Le numérique nous pousse à apprendre sans arrêt de nouvelles choses, tandis que désapprendre certaines, acquises par le passé, nous aiderait à progresser davantage ; les vérités, les méthodes, les savoirs et les techniques d’hier pouvant s’avérer anachroniques, voire contre-productives. Mais nous sommes tous conditionnés depuis notre tendre enfance pour apprendre et nous souvenir. Comment apprendre à désapprendre et à oublier ?

 

 

Les mutations technologiques sont telles que chaque professionnel est désormais condamné à devoir continuellement remettre à jour des compétences, voire à en développer de nouvelles. Trop lentes, nos entreprises ne peuvent pas suffisamment nous accompagner. Les formations peinent à suivre la cadence. Ce qui était vrai hier sera faux demain. Les compétences clefs d’avant-hier seront obsolètes après-demain. C’est donc en autodidactes qu’il nous faut désormais nous transformer. Or, les autodidactes souffrent d’un travers qui leur est propre : avoir le plus grand mal à accepter, à admettre, à reconnaître qu’ils ont appris de travers ou que ce qu’ils ont appris n’a plus de valeur. Pourquoi ? Sans doute parce que l’investissement consenti rend difficile un tel aveu.

 

En condamnant chaque professionnel à devenir un autodidacte perpétuel, le numérique s’apprête à bouleverser la question des ressources humaines en entreprises. Des vagues entières de personnes étant parvenues à s’auto-former, à actualiser leurs compétences, à en acquérir de nouvelles, mais rendues incapables de désapprendre, précisément à cause de cette posture d’autodidacte qu’elles se seront efforcées d’adopter,  ne sauront pas franchir la marche suivante de l’escalier digital que leurs sociétés doivent gravir. Un escalier qui semble d’ailleurs destiné à ne jamais se terminer…

 

Les entreprises doivent donc se préparer à repenser des politiques de gestion des ressources humaines reposant sur trois piliers : le rythme de la succession des vagues technologiques qui font tomber du navire suffisamment d’hommes et de femmes pour que l’on soit sur une nouvelle vague ; la durée et la difficulté de chaque nouvelle vague ; les aptitudes de celles et ceux restées à bord à demeurer au sein de l’équipage et pour combien de temps.

 

Tels des marins, qui bien souvent ne savent pas nager, le travailleur du 21ème siècle pourrait bien périr dans des aventures trop impétueuses, tels les hommes de Magellan qui moururent à bord du Victoria, le navire qui les emportait pour faire le tour du monde, tels les hommes de Christophe Colomb, tels les hommes des vaisseaux fantômes qui hantent les mers, sous le regard d’actionnaires restés à terre.

QUESTIONS ET EXERCICES
A – D'après le texte, comment s'appelait le navire qui emportait les hommes de Magellan pour faire le tour du monde ?
B – Recopiez sans rien changer le passage du texte qui commence par « Tels des marins, qui » et continue jusqu'à « restés à terre. ».
Ce matériel n'a aucun lien avec le texte.

Entrées indiquant où se trouvent les éléments

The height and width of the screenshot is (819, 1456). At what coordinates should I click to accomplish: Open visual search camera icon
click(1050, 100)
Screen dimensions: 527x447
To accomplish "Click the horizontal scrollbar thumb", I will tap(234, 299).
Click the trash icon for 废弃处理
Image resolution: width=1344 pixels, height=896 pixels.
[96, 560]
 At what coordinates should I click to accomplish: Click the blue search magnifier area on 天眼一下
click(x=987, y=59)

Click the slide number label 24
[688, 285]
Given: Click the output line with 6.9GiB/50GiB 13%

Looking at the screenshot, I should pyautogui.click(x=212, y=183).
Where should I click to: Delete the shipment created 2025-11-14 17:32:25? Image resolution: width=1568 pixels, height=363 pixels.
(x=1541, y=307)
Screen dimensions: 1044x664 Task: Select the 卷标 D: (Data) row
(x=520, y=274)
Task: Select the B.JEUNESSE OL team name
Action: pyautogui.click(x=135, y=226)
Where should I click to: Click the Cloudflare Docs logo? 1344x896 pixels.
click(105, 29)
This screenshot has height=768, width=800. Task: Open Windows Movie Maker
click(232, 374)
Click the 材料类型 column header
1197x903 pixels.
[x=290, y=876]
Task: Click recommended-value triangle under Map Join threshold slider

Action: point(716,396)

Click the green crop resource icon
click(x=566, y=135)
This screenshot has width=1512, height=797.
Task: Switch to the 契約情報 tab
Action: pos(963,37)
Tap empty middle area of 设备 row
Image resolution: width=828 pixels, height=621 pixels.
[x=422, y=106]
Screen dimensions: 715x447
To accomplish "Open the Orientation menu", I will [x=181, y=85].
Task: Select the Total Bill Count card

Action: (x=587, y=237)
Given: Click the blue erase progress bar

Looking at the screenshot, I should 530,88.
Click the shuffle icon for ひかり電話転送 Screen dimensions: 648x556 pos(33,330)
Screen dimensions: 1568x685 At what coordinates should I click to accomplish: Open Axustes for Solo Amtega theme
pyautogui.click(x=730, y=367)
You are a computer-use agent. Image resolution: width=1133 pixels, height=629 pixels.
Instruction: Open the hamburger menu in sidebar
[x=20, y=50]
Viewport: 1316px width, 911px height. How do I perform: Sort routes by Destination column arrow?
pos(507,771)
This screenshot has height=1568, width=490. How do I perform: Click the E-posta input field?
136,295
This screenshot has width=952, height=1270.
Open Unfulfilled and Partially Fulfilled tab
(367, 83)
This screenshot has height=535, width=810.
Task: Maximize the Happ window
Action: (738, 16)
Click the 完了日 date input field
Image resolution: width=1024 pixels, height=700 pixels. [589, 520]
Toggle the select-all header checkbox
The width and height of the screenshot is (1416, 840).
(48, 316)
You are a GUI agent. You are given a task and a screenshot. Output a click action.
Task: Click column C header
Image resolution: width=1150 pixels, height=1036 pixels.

CORRIGÉ DE L'EXERCICE
A – Le Victoria.

B –
Tels des marins, qui bien souvent ne savent pas nager, le travailleur du 21ème siècle pourrait bien périr dans des aventures trop impétueuses, tels les hommes de Magellan qui moururent à bord du Victoria, le navire qui les emportait pour faire le tour du monde, tels les hommes de Christophe Colomb, tels les hommes des vaisseaux fantômes qui hantent les mers, sous le regard d’actionnaires restés à terre.